マスクと言っても、下は首を一周する首輪まで付いているから、「面当て」といって良いかも知れない。
最初に首へ、マスクの下部にある首輪を巻き付ける。
次に、マスクの端からはベルトが数本伸びているので、それを頭骨を巻くようにして、マスクを固定する。
マスクは、目から下の響児の顔を、伸び縮みするゴムのようにピッタリと覆った。
響児は、マスク越しに空気を大きく吸い込む。
人間の嗅覚では、何も感じないが、響児の肉の内に潜んだカリュドがそれを嗅いでいる。
マスクの素材は、あの『時の矢の種族』の皮だ。
生命活動を止めた細胞の匂いは、闘争の終了を告げる匂いでもある。
闘争の後に訪れる平坦な満足感、沈静の香り。
『時の矢の種族』との戦いの直前には、これが役に立つだろうと響児は思った。
いきり立つカリュドを沈め、カリュドを適切なタイミングで放つ時に、このマスクが役に立つ。

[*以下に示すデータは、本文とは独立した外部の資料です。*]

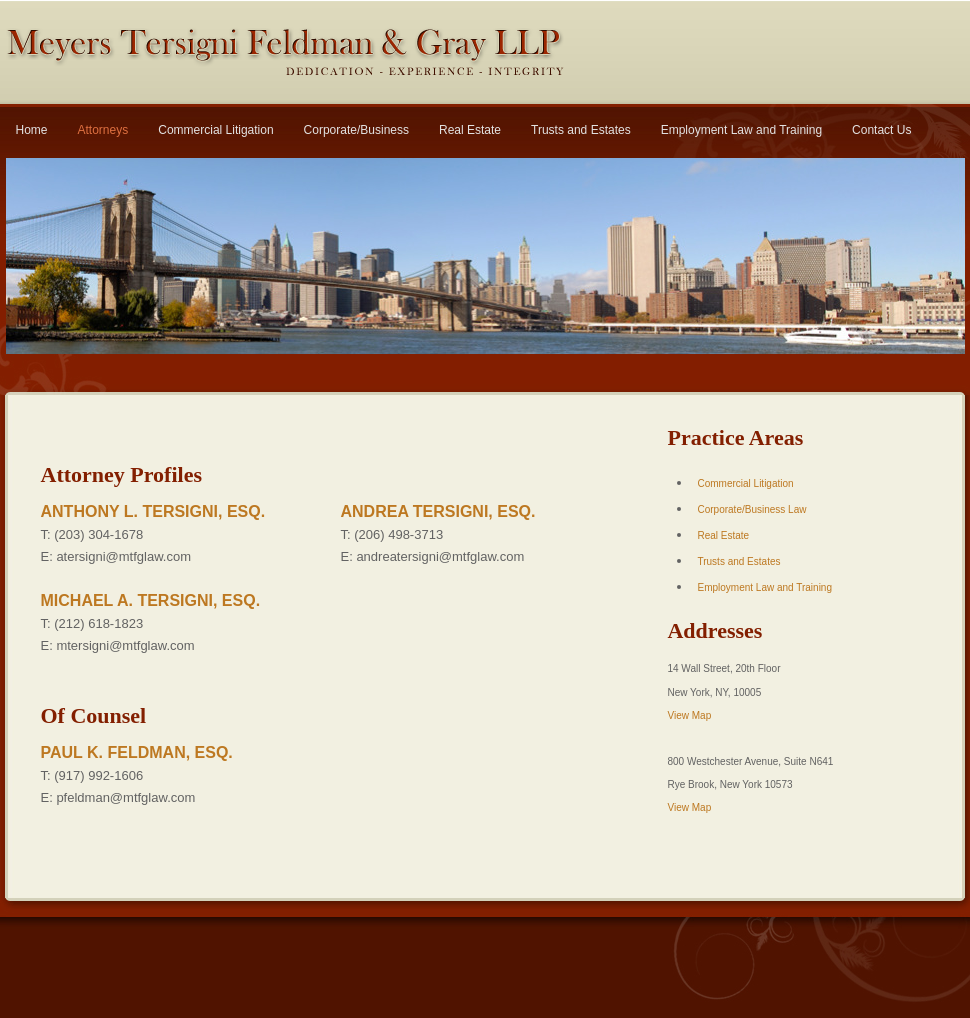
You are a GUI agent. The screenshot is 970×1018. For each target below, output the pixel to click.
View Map (689, 715)
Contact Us (881, 130)
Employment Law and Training (741, 130)
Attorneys (103, 130)
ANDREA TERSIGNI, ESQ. (438, 511)
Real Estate (470, 130)
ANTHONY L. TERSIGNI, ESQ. (153, 511)
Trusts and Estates (581, 130)
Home (32, 130)
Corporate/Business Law (751, 509)
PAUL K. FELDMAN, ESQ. (137, 752)
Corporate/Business (356, 130)
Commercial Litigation (215, 130)
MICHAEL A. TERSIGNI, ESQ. (151, 600)
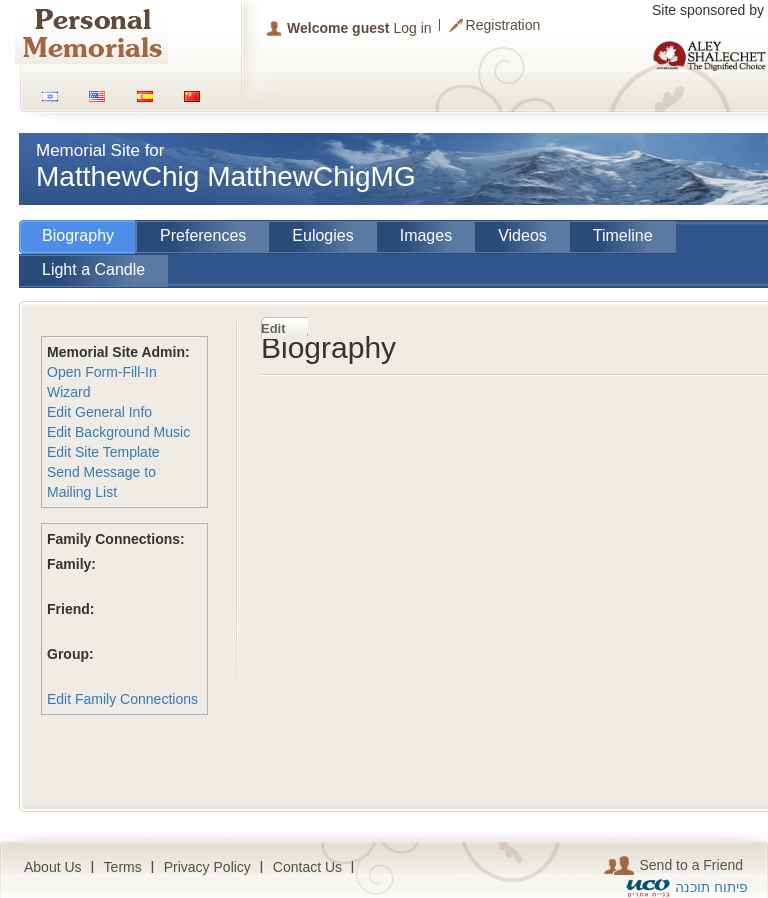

カリュドを戦略的に使いこなす事が出来れば、響児が戦いにおいて優位に立てる。
・・これは競馬馬の目を覆うブリンカーのようなものか?と響児は苦く笑った。
そしてダンボの言葉を反芻した。
「お前だって、来る日も来る日も奴らの返り血を浴びてんだろうが」
確かに、その通りだと響児は思った。